=== Section Start ===

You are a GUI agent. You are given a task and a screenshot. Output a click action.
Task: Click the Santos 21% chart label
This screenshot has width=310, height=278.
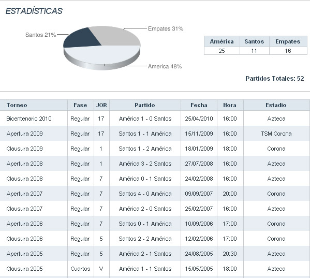(40, 35)
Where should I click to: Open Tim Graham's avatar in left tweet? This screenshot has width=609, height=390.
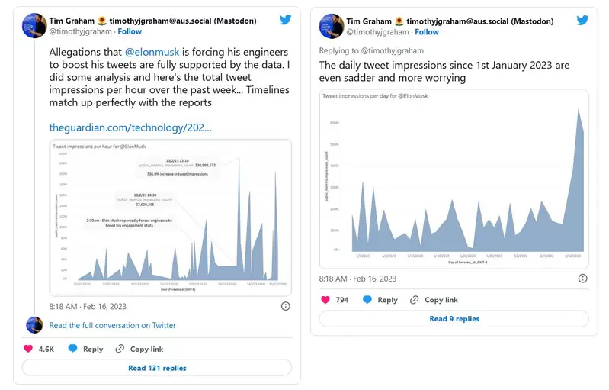point(34,25)
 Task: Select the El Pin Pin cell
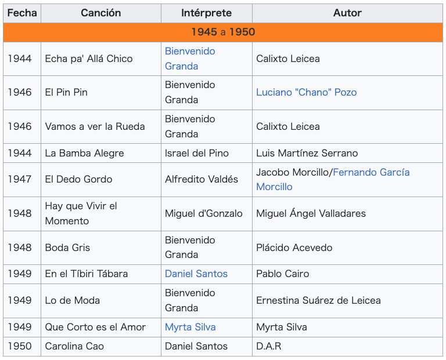point(101,93)

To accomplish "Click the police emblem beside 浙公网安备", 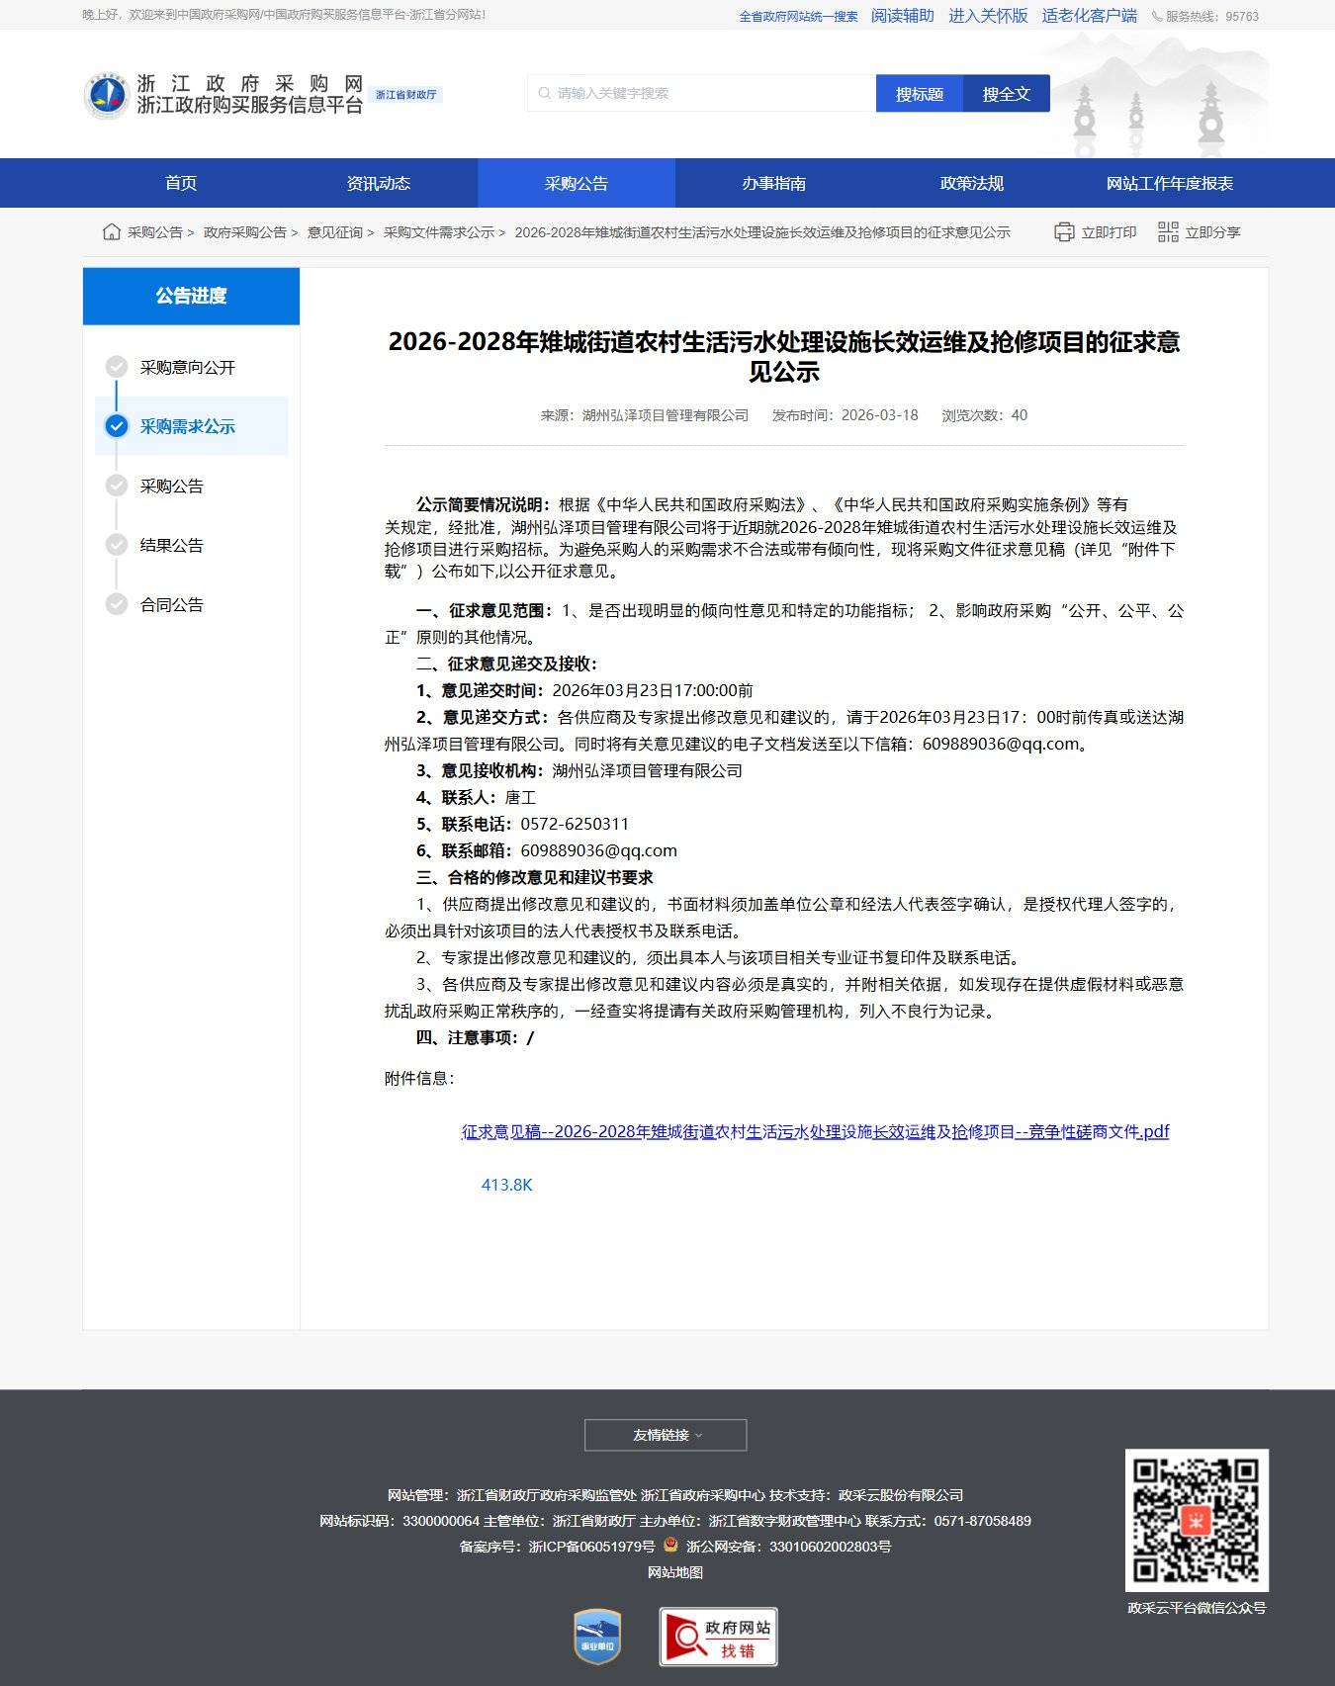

=== Section End ===

▸ **DESCRIPTION OF THE TASK**
Print the lines from the line with "Task: Select the El Pin Pin cell" to the end of the data above. Include both ends, exclude the pictures, and add nothing else.

▸ **ANSWER FOR THIS EXERCISE**
 Task: Select the El Pin Pin cell
point(101,93)

To accomplish "Click the police emblem beside 浙公网安备", 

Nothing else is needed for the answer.